Dawson intuyó lo que ella iba a decir a continuación.

—Este fin de semana ha sido maravilloso, pero no es la vida real. Ha sido como una luna de miel, pero, con el tiempo, la emoción desaparecerá. Podemos intentar convencernos de que no sucederá, podemos hacernos todas las promesas imaginables, pero es inevitable, y entonces ya no me mirarás como me miras ahora. No seré la mujer con la que has soñado, o la muchacha de la que estabas enamorado. Y tú dejarás de ser mi único y verdadero amor. Serás alguien a quien mis hijos despreciarán por haber arruinado su familia, y me verás tal y como soy de verdad. Dentro de pocos años, simplemente seré una mujer que roza la cincuentena con tres hijos que quizá la detesten o quizá no, y a lo mejor acabaré por detestarme a mí misma por lo que he hecho. Y al final, tú también acabarás por odiarme.

—Eso no es cierto. —La voz de Dawson era inquebrantable.

Amanda se obligó a actuar con valentía.

—Sí que lo es. Las lunas de miel siempre se acaban.

En ese instante, él la tomó del brazo, luego apoyó la mano en su muslo.

—Estar juntos no significa vivir en una constante luna de miel. Significa que nuestra historia se convierta en realidad. Quiero despertarme junto a ti todas las mañanas de mi vida; quiero contemplar tu rostro al atardecer, mientras cenamos el uno frente al otro; quiero compartir todos los detalles triviales de mi día a día contigo y escuchar los tuyos; quiero que riamos juntos, quedarme dormido contigo entre mis brazos. Porque no eres solo una mujer a la que amé hace muchos años, no; fuiste mi mejor amiga, lo mejor de mí, y no puedo soportar la idea de volver a perderte.

Dawson titubeó, en busca de las palabras adecuadas.
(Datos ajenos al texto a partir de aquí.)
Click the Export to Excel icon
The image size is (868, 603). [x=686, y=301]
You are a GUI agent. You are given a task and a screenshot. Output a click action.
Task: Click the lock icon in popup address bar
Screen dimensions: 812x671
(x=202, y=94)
—Quizá no lo entiendas, pero te di lo mejor de mí. Cuando te marchaste, nada volvió a ser lo mismo. —Dawson podía notar el sudor en las palmas de las manos—. Sé que tienes miedo. Yo también lo tengo. Pero si perdemos esta ocasión, si fingimos que esto no ha sucedido, no creo que tengamos nunca más otra oportunidad. —Alzó la mano para apartarle un mechón que le cubría los ojos—. Todavía somos jóvenes; todavía podemos intentar que lo nuestro funcione.

—Ya no somos jóvenes…

—Te equivocas —insistió él—. Nos queda el resto de nuestras vidas.

—Lo sé —susurró ella—. Por eso necesito pedirte un favor.

—Lo que quieras.

Amanda se pellizcó la nariz, intentando contener las lágrimas.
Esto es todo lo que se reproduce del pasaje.